== PROBLEM ==
Pictures aside, each entry has to be returned exactly as it stands.

GIVEN INFORMATION START

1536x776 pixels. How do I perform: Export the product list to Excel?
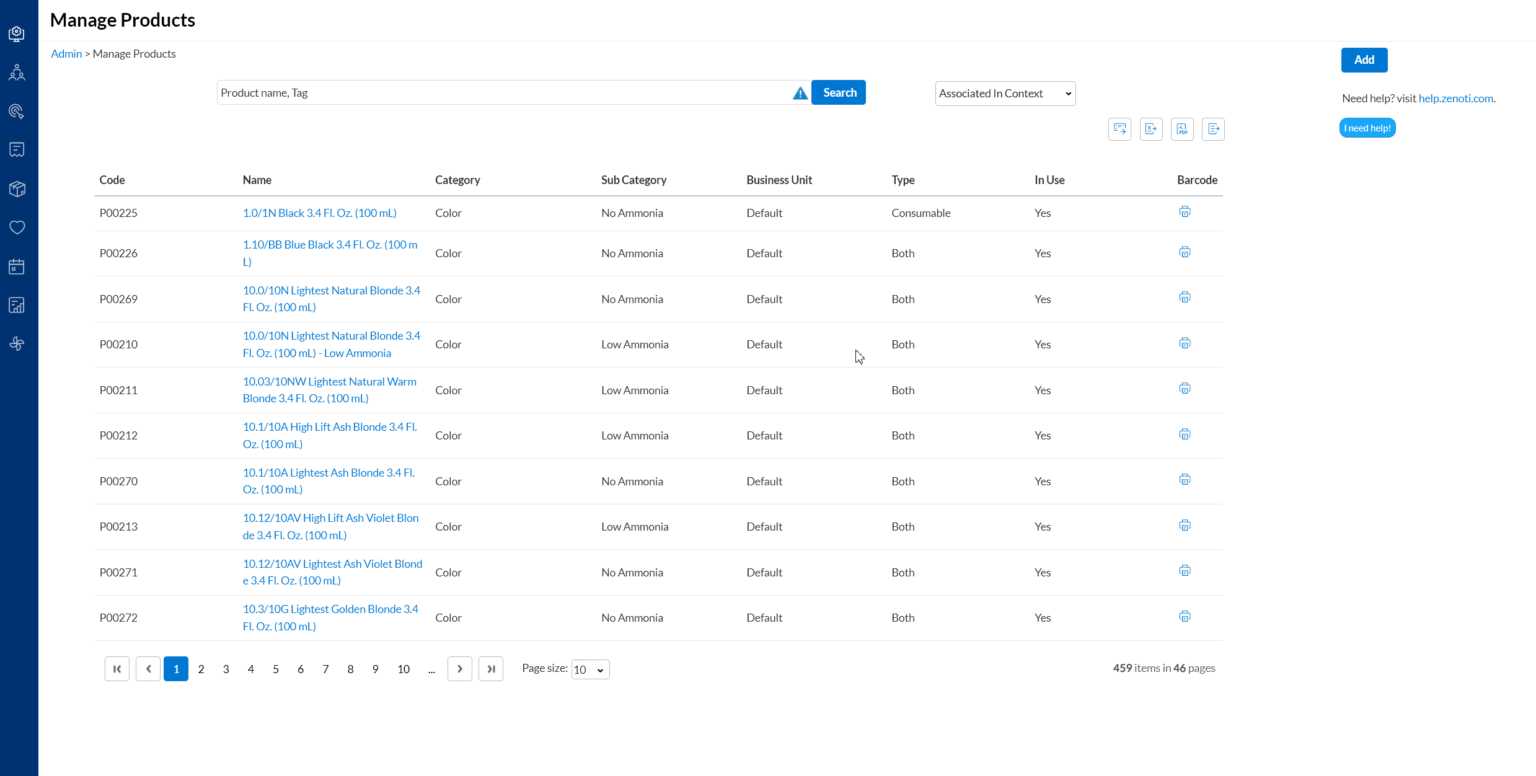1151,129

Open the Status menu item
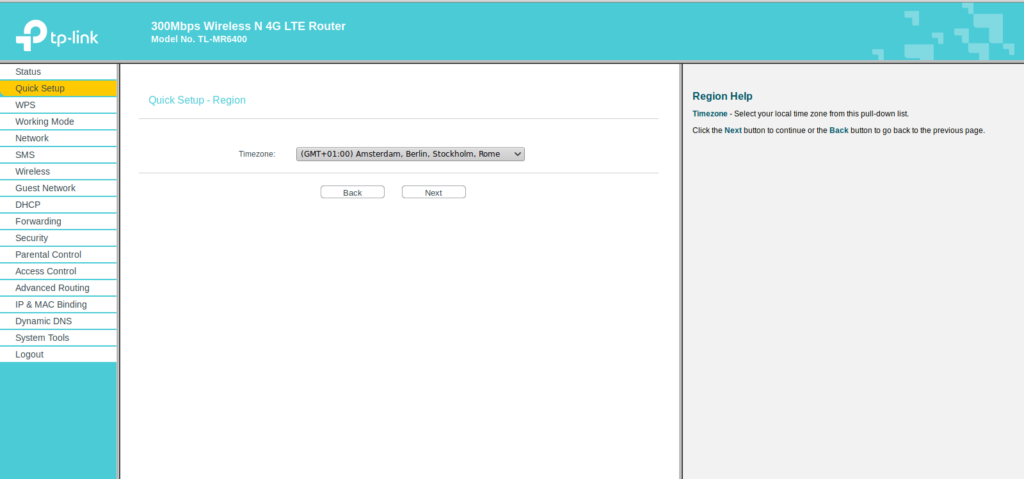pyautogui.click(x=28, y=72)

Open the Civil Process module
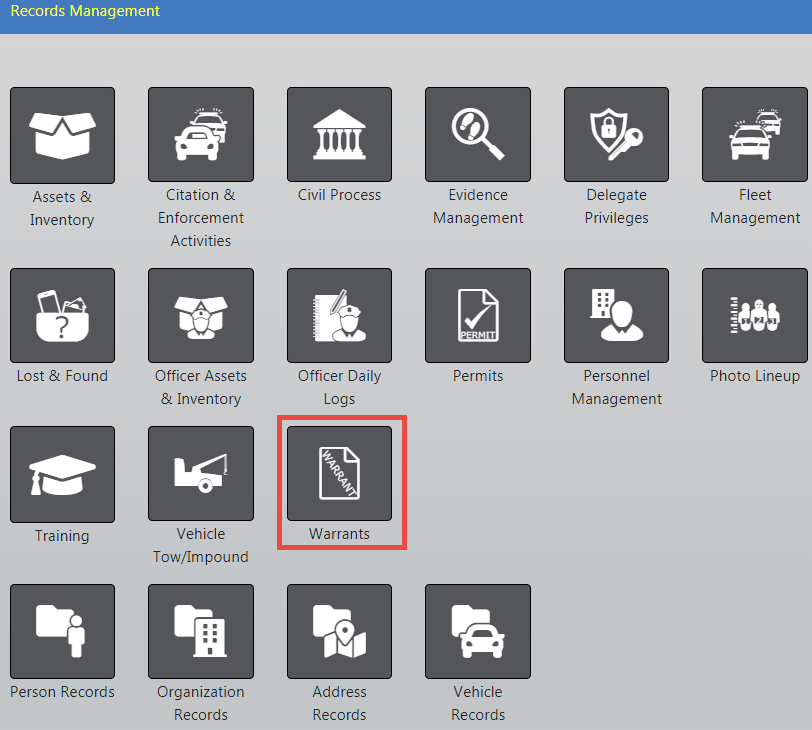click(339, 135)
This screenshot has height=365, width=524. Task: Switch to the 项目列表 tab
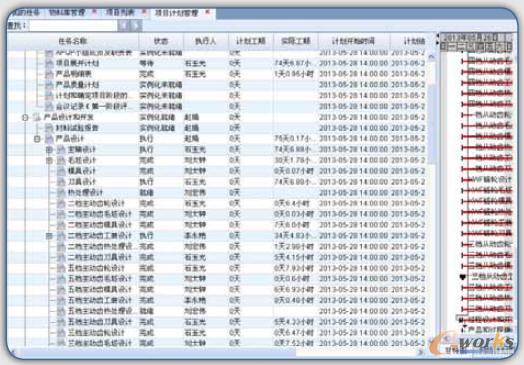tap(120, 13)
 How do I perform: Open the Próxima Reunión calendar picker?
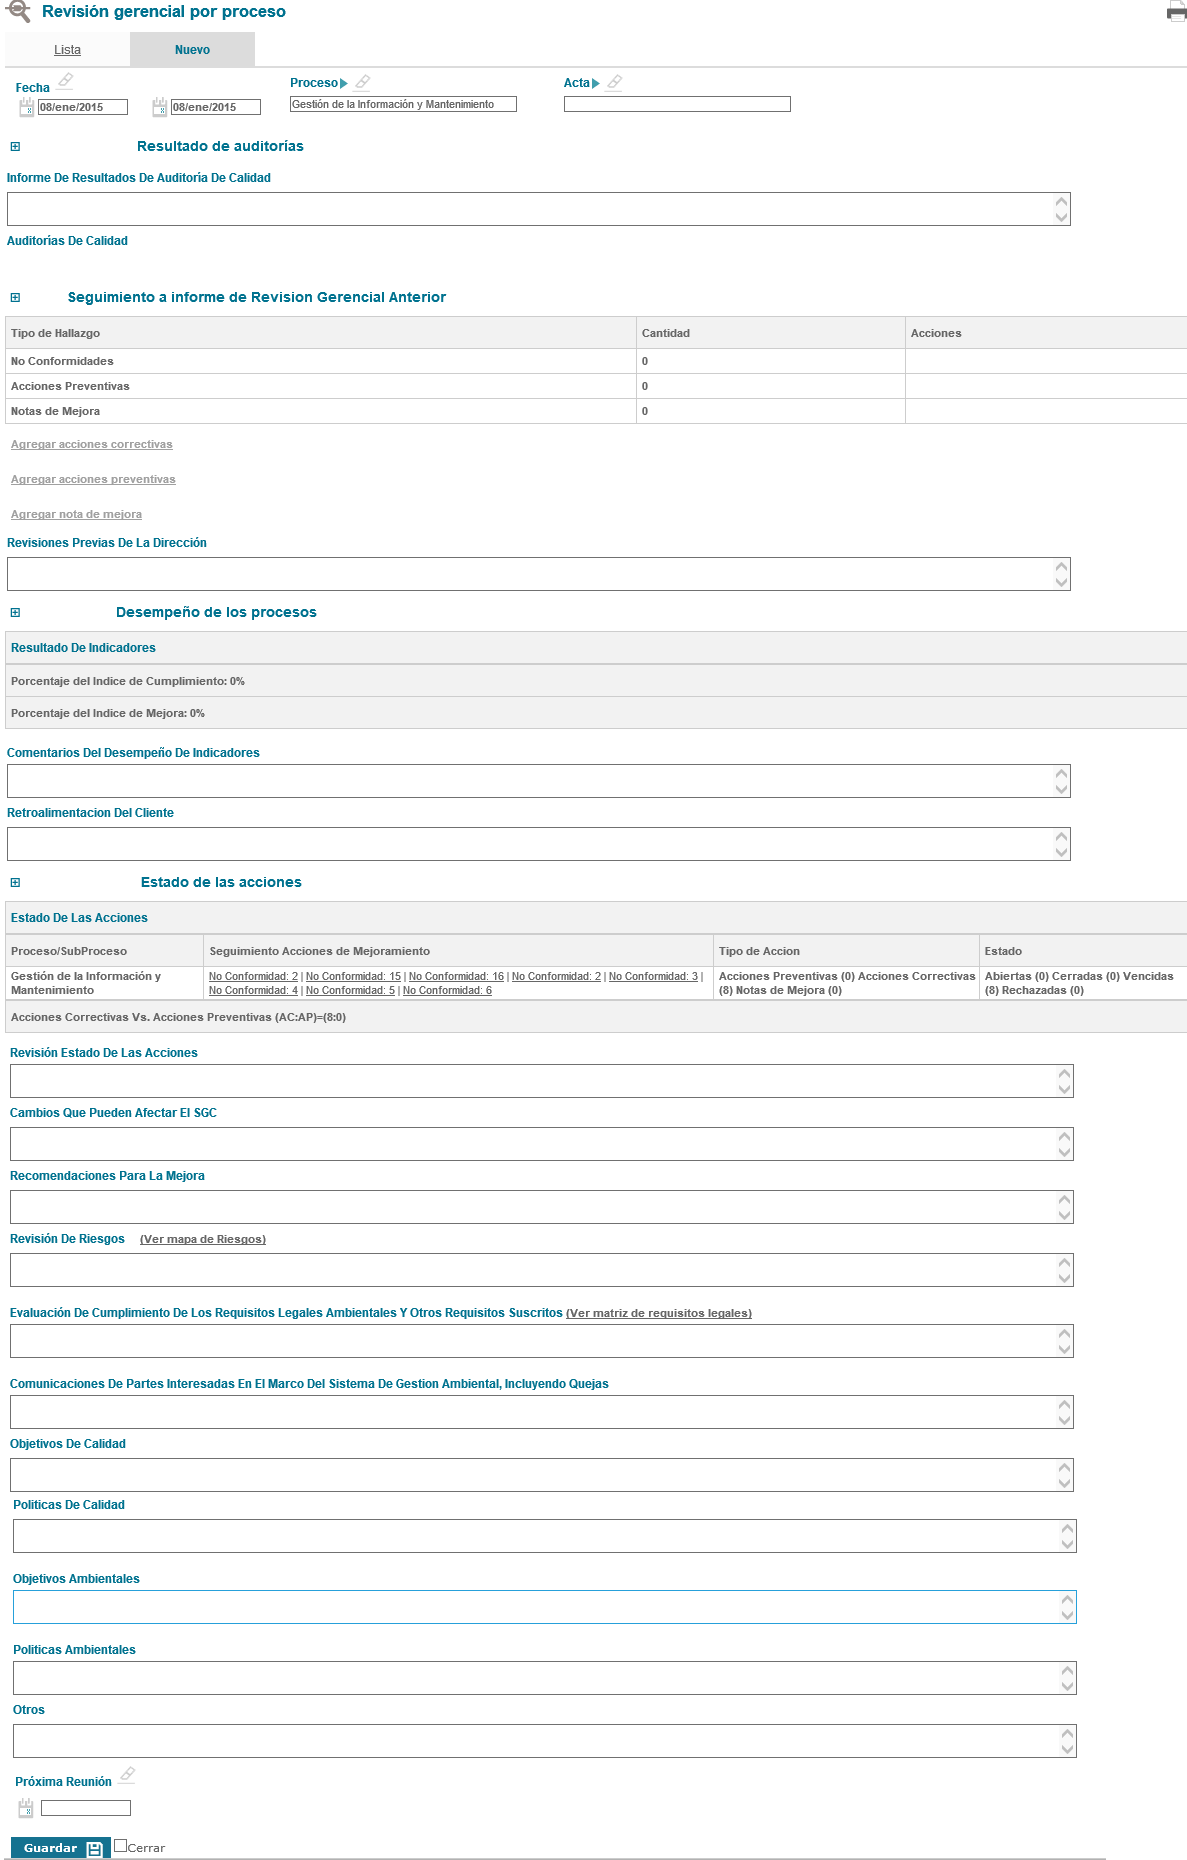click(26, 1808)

GIVEN INFORMATION END

== OUTPUT BELOW ==
1536x776 pixels. How do I perform: Export the product list to Excel?
1151,129

Open the Status menu item
pyautogui.click(x=28, y=72)

Open the Civil Process module
click(339, 135)
This screenshot has height=365, width=524. Task: Switch to the 项目列表 tab
tap(120, 13)
 How do I perform: Open the Próxima Reunión calendar picker?
click(26, 1808)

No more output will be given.